Hasta ahora la protección de datos de prueba se ha solicitado para nuevas entidades químicas sin protección de patente en Colombia; estas no eran comercializadas en el país y han quedado con protección máxima por cinco años. Pero también es posible que la protección de datos transcurra en paralelo con el tiempo de vigencia de la patente, debido a que la solicitud del registro sanitario –para lo cual se requieren los estudios de seguridad y eficacia– se realiza durante el tiempo útil de la patente. Es claro que en ninguno de los casos puede haber acumulación.

Por ultimo, sólo el 1.3% del total de los principios activos comercializados en 2004 gozaban de patente, lo que significa que la oferta de medicamentos en Colombia está dominada por los genéricos, tal como ocurre en otros países que tienen normas fuertes en propiedad intelectual. En Estados Unidos, por ejemplo, los genéricos abastecen más del 50% del mercado. Dado que, en lo esencial, en el TLC no habrá cambios con relación a la normativa que se encuentra en vigor, no se ve la razón para que la estructura de la oferta tenga cambios sustantivos.

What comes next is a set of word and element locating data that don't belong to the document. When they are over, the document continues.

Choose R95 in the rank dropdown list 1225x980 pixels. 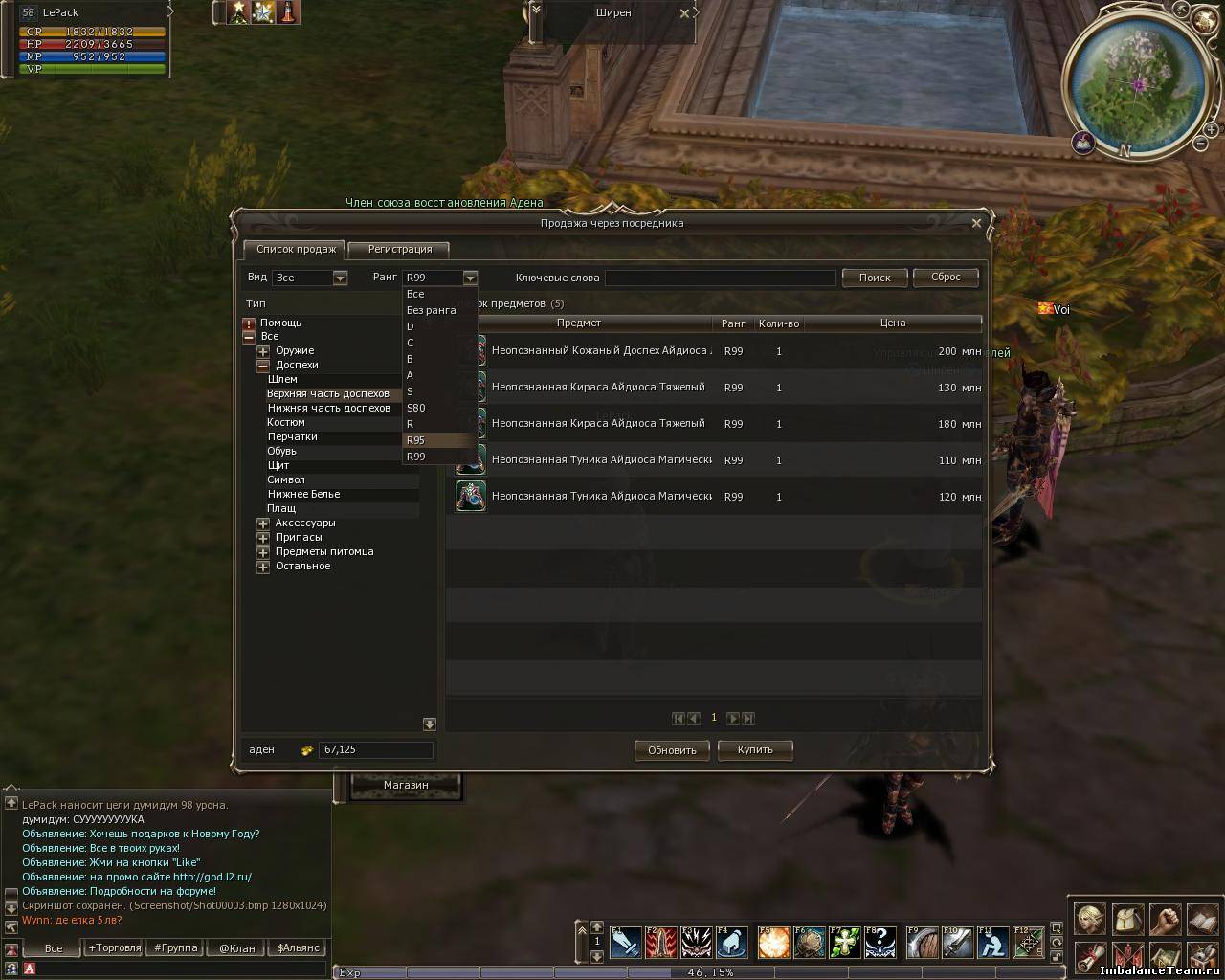[415, 440]
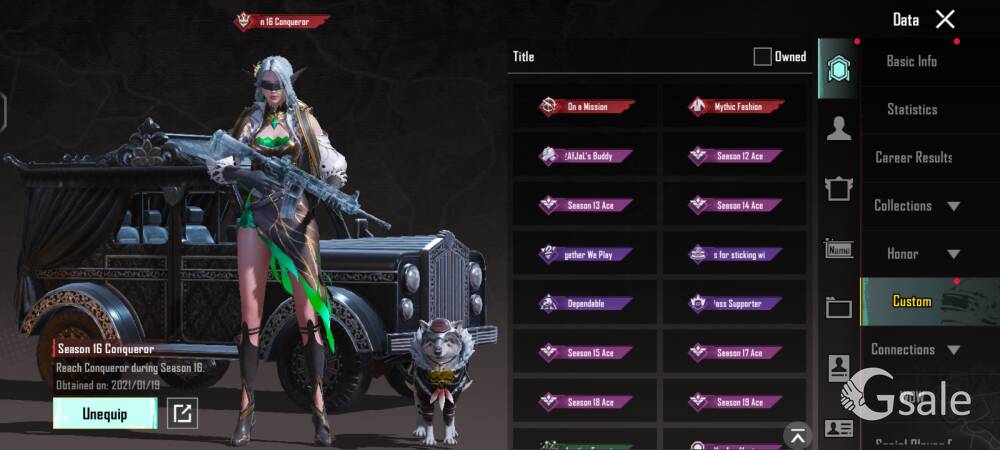This screenshot has height=450, width=1000.
Task: Choose the Season 19 Ace title
Action: point(735,402)
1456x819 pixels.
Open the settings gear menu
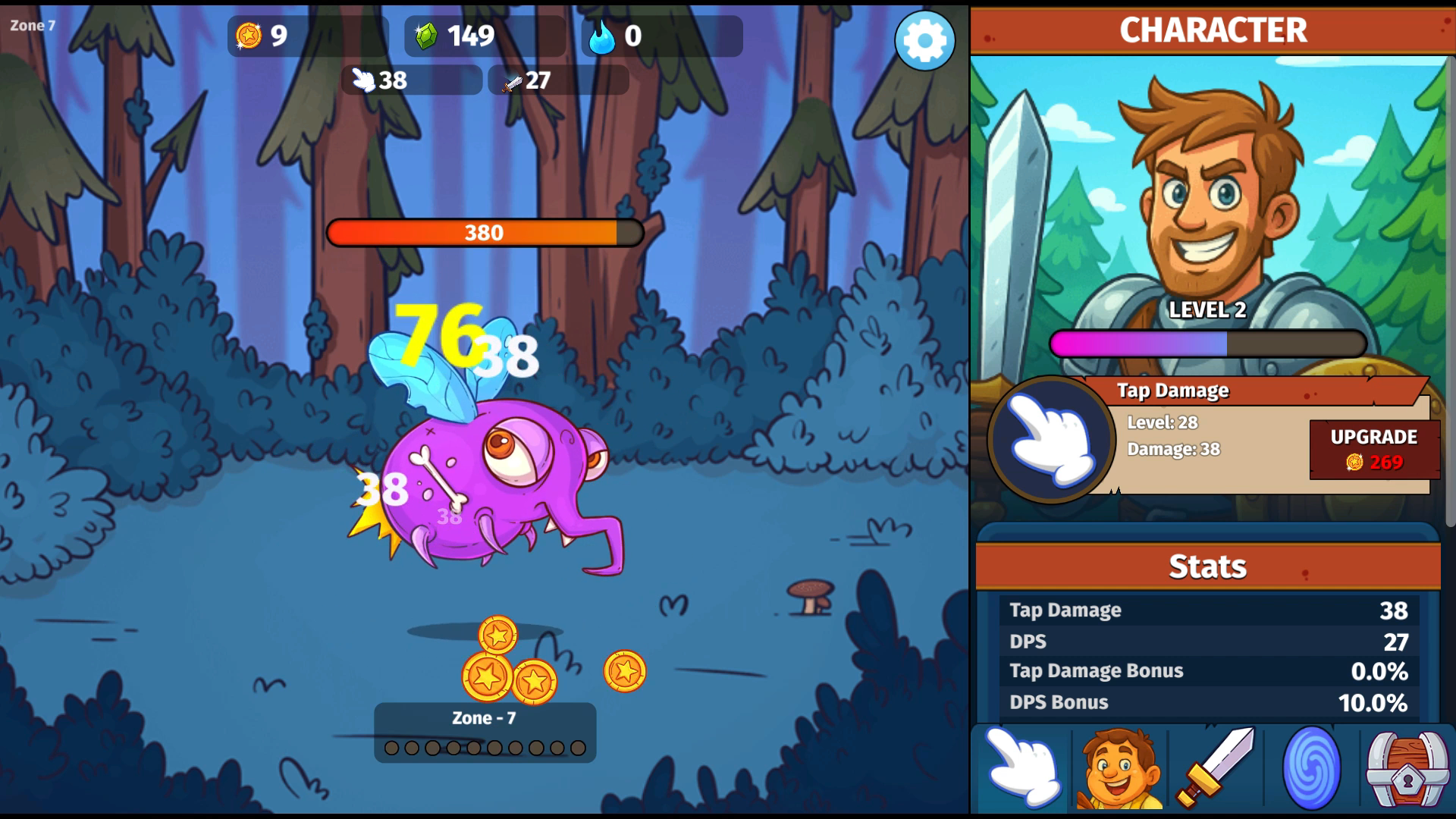coord(924,42)
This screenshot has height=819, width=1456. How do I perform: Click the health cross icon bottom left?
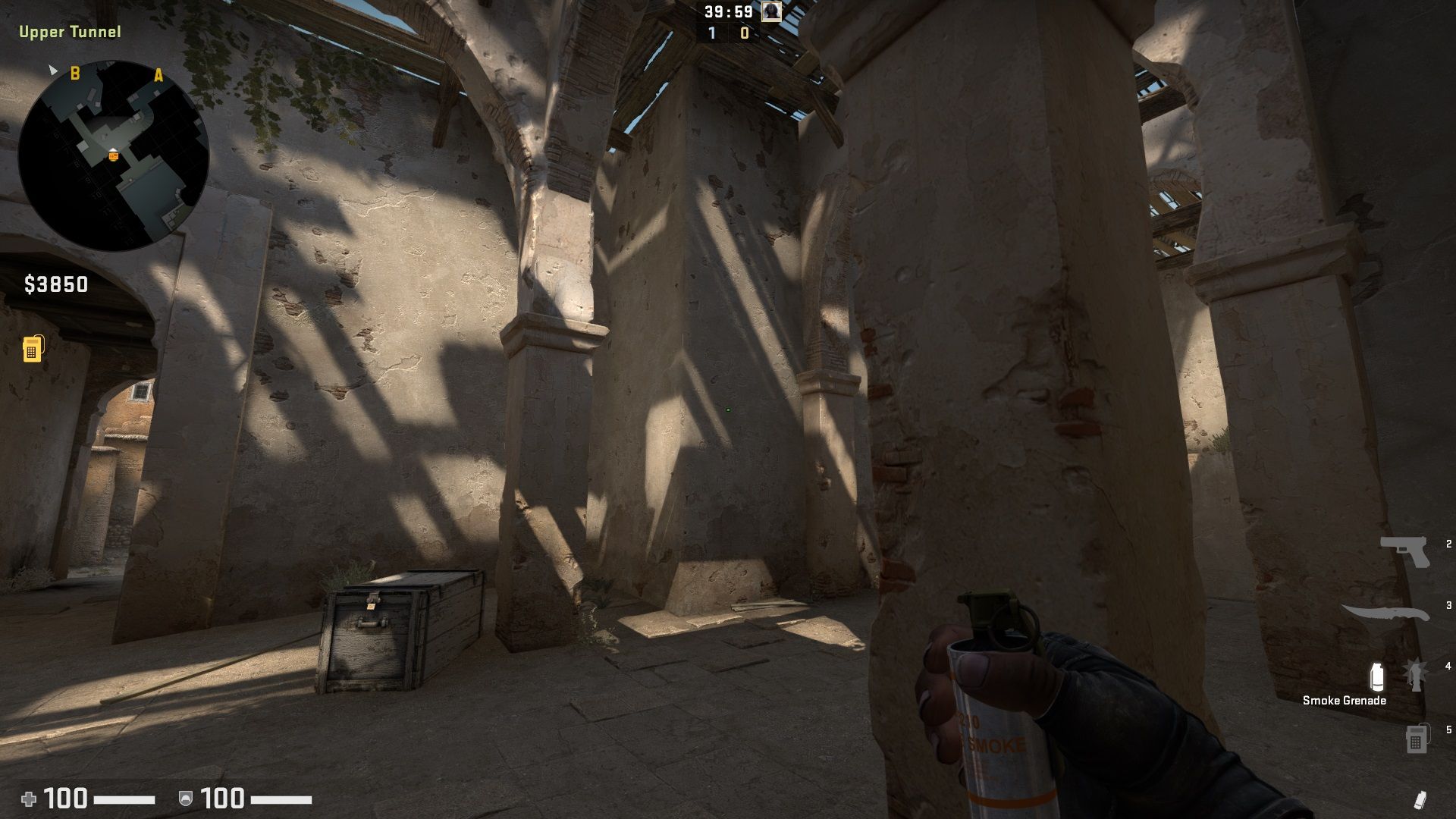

Por todo esto digo que en el debate reciente "hay mucho ruido y pocas nueces"; y que es hora de que nos ocupemos de problemas de mucho mayor calado. Por ejemplo de cómo expandir la cobertura de la Seguridad Social; financiar la ampliación del Plan Obligatorio de Salud; mejorar los mecanismos ordinarios de acceso y lograr que la tutela sea, como debe ser, una opción excepcional; o armonizar la eficiencia en la prestación de los servicios con su calidad y el trato humanitario que los pacientes merecen.